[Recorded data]
***

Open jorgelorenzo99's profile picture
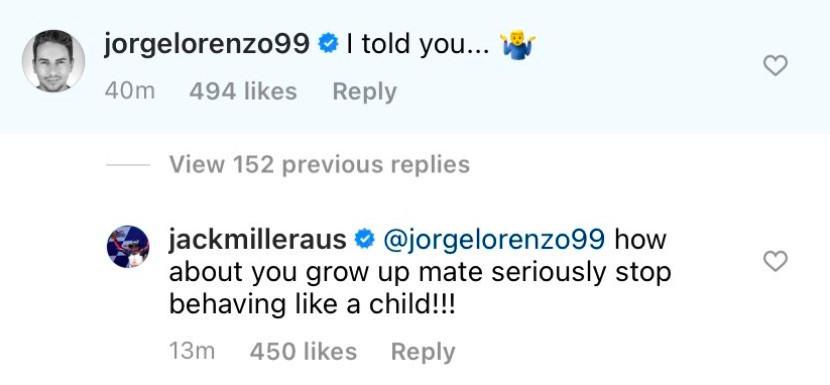This screenshot has height=385, width=830. click(x=53, y=61)
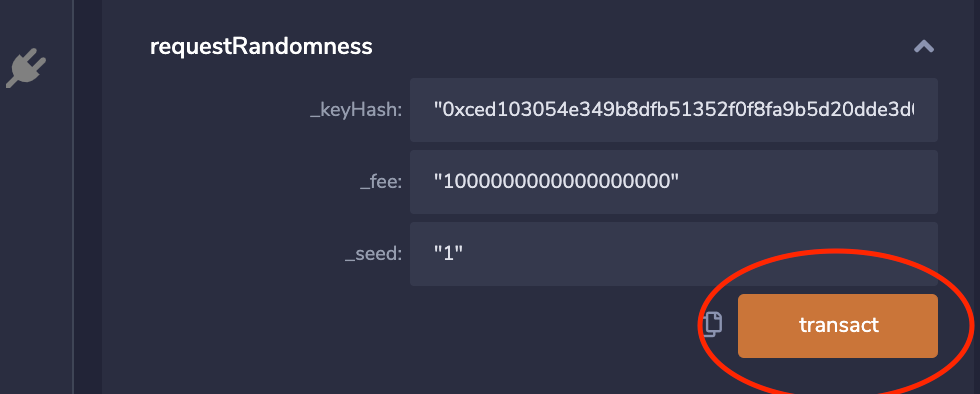This screenshot has width=980, height=394.
Task: Select the requestRandomness function title
Action: [x=261, y=47]
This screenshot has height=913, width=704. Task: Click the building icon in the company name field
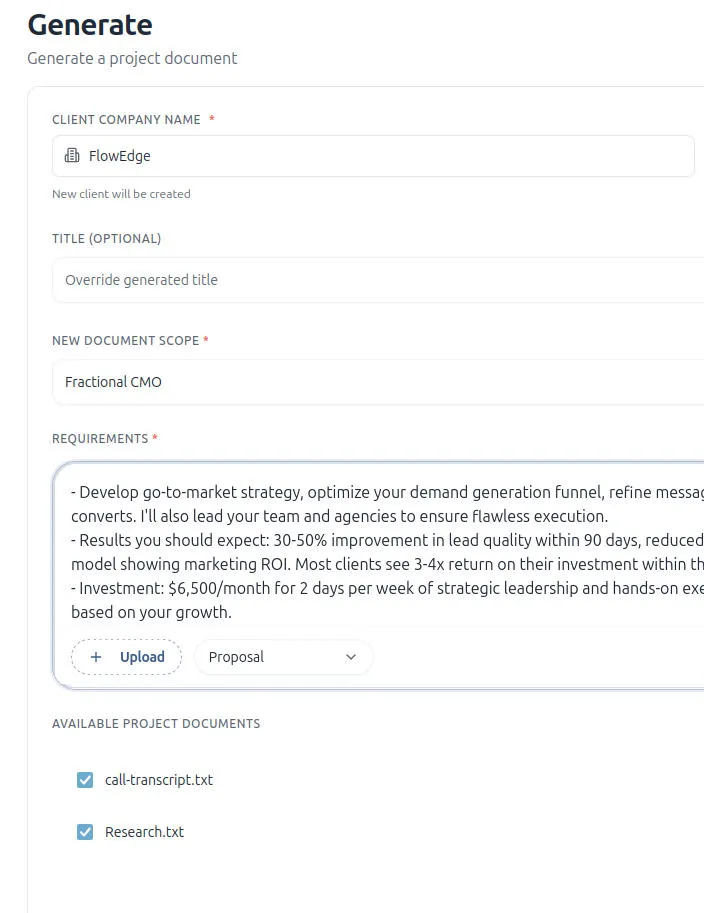click(x=70, y=156)
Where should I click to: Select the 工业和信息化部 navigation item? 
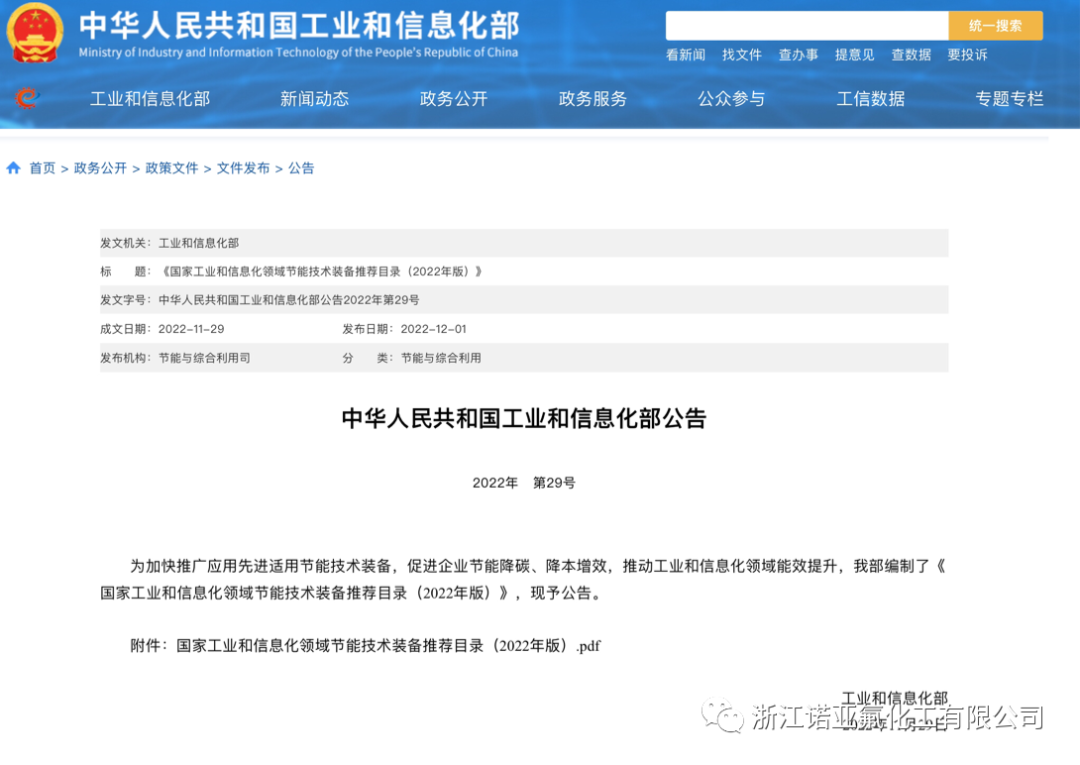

***

## Exercise description
Could you repeat all of the data exactly, minus the pictures?

## Task response
Open jorgelorenzo99's profile picture
This screenshot has height=385, width=830. click(x=53, y=61)
This screenshot has width=980, height=394.
Task: Select the requestRandomness function title
Action: [x=261, y=47]
This screenshot has height=913, width=704. Task: Click the building icon in the company name field
click(x=70, y=156)
Where should I click to: Select the 工业和信息化部 navigation item? 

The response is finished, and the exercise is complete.